Ihre Aufgaben:
1. Woher stammen laut dem Textauszug manche Informationen, die im Christentum Allgemeingut sind, etwa über die Eltern Marias?
2. Schreiben Sie die Stelle des Textauszugs zwischen „Es gibt eine“ und „Briefe zum Kanon.“ einschließlich ab.

Textauszug:

..............................

Es gibt eine Reihe von Frauen, die in der frühen Kirche eine bedeutende Rolle spielten, doch die Schriften, in denen sie erwähnt, wurden nicht in das Canon aufgenommen und als apokryph genannt, um gleichwohl immer dann, wenn es der Kirche nützlich erscheint, zitiert zu werden.
Meines Wissens gehören sowohl die vier kanonischen Evangelien, die Apostelgeschichte und auch die paulinischen Briefe zum Kanon.
Entgegen laienhafter und populärer Vorstellungen, sind die apokryphen Evangelien auch keineswegs durchweg verworfene Texte, sondern - sofern nicht gnostisch und somit völlig abgedreht - solche, die aus - oft auch heute noch philologisch nachvollziehbaren Gründen - als unzuverlässig galten. Manche Informationen, die im Christentum Allgemeingut sind (z.B. über die Eltern Marias) stammen ausschließlich aus apokryphen Texten. Damit hatte die Kirche nie ein Problem.

Du belegst im Prinzip mit deiner Thekla-Tertullian-Geschichte das Gegenteil dessen, was du behauptest: deine Behauptung, die Kirche hätte die Frauen aus der Geschichte herausgestrichen. Im Gegenteil ist der Fall: die ahistorische Thekla wird als Heilige verehrt.

..............................

Material:
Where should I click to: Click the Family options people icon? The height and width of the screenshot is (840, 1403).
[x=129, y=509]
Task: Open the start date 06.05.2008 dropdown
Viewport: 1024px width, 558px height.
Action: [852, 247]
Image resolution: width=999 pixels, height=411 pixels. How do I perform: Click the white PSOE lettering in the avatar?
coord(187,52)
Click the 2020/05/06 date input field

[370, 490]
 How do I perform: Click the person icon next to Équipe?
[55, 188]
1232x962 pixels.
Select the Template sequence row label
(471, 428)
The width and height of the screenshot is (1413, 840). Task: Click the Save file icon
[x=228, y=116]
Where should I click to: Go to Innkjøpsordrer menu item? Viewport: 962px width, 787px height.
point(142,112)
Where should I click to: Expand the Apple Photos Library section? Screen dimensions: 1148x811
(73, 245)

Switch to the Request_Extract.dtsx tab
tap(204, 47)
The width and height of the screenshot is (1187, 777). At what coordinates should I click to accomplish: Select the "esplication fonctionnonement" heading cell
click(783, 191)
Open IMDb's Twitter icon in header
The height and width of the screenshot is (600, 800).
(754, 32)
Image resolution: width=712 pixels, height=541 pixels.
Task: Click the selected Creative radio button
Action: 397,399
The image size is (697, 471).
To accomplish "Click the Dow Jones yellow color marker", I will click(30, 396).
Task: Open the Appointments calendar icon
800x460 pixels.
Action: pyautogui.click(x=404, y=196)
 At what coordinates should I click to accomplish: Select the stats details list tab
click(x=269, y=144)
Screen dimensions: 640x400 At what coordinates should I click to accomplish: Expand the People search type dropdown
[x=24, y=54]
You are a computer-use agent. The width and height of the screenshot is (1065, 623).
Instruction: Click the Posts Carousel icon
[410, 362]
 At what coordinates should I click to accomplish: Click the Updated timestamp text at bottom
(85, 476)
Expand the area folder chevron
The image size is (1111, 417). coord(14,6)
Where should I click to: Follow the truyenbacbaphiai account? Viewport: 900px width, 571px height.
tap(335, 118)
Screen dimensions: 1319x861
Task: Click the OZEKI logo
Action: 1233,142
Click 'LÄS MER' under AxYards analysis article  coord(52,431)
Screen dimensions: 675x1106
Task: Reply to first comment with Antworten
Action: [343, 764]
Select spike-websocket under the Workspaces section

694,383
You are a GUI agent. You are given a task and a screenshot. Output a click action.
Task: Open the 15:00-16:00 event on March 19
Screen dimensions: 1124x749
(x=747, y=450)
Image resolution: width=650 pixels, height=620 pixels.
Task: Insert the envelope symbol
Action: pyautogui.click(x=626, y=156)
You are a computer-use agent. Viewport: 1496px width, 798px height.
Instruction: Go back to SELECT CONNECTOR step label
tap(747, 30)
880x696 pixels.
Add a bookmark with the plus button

..............................

Lösungen:
1. Ausschließlich aus apokryphen Texten.

2.
Es gibt eine Reihe von Frauen, die in der frühen Kirche eine bedeutende Rolle spielten, doch die Schriften, in denen sie erwähnt, wurden nicht in das Canon aufgenommen und als apokryph genannt, um gleichwohl immer dann, wenn es der Kirche nützlich erscheint, zitiert zu werden.
Meines Wissens gehören sowohl die vier kanonischen Evangelien, die Apostelgeschichte und auch die paulinischen Briefe zum Kanon.